Dr Vicki Flenady, Mater Research Institute, University of Queensland, Australia and colleagues conclude that if all high income countries (HICs) achieved stillbirth rates equal to the best performing countries (stillbirth rate 2 or less per 1,000 births), an estimated 19,400 late gestation (28 weeks or more) stillbirths could have been avoided in 2015. National mortality audit data suggest substandard care contributes to 20–30% of all stillbirths in HIC.

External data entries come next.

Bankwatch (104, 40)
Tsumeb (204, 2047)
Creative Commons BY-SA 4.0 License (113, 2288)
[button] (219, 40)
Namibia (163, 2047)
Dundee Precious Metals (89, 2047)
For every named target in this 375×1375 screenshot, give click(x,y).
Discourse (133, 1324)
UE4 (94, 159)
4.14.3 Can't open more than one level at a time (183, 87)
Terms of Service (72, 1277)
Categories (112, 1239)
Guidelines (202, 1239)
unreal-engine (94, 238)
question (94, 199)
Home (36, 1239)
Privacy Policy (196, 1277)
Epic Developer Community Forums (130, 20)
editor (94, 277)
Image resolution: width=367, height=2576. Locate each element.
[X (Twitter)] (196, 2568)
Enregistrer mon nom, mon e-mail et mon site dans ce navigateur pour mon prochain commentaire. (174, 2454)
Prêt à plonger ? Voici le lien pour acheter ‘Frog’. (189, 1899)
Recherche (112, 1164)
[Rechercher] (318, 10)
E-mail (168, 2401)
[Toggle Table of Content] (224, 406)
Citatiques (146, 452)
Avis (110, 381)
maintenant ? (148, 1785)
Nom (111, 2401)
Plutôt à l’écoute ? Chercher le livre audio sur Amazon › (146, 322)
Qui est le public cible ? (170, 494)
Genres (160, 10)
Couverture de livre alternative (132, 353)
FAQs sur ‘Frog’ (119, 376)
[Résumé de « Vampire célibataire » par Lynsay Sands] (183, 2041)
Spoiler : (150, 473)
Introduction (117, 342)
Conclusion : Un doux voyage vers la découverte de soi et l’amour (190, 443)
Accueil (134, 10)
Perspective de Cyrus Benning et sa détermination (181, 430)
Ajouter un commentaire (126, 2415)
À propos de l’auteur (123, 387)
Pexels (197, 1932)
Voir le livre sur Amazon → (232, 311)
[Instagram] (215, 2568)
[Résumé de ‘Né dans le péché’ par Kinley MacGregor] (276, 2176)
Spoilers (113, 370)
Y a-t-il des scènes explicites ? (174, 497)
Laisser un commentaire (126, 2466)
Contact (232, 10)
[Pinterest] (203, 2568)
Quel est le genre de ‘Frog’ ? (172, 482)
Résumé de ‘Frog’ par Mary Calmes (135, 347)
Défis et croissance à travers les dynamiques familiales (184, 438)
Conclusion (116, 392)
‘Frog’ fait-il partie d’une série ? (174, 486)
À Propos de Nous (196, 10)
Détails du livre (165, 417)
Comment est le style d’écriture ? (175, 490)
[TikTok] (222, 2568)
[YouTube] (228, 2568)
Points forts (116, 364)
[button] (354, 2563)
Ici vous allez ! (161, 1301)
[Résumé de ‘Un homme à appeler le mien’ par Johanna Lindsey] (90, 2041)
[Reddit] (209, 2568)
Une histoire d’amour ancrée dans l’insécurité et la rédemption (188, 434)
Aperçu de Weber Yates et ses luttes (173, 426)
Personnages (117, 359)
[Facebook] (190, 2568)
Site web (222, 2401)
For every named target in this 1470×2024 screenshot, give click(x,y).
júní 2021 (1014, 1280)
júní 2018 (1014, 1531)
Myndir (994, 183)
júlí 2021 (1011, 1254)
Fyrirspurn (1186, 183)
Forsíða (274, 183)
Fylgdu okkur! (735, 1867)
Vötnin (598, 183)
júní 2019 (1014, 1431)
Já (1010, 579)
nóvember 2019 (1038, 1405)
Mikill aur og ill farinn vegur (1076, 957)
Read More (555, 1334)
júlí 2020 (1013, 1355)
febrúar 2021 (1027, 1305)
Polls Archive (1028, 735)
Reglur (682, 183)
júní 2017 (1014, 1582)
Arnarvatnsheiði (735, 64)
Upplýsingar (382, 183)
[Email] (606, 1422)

Flenady and colleagues call for national perinatal mortality audit programmes to be implemented in all high-income countries, including a systematic approach to classifying the causes of stillbirth and research focusing on stillbirth prediction, understanding placental pathways to stillbirth and causal pathways to unexplained stillbirth. They add that interventions to increase the number of women beginning pregnancy with a normal bodyweight are crucially important to improve pregnancy outcomes and longer-term health.

They conclude: “Stillbirths are a major public health issue in HICs and reductions in rates have not matched those for neonatal mortality. Variation and socioeconomic disparities in stillbirth rates, suboptimum uptake of interventions, low proportions of stillbirths attributed to congenital abnormality and high proportions classified as unexplained, and the contribution of substandard care factors suggest stillbirths are not inevitable, and that further reduction in HICs is possible.”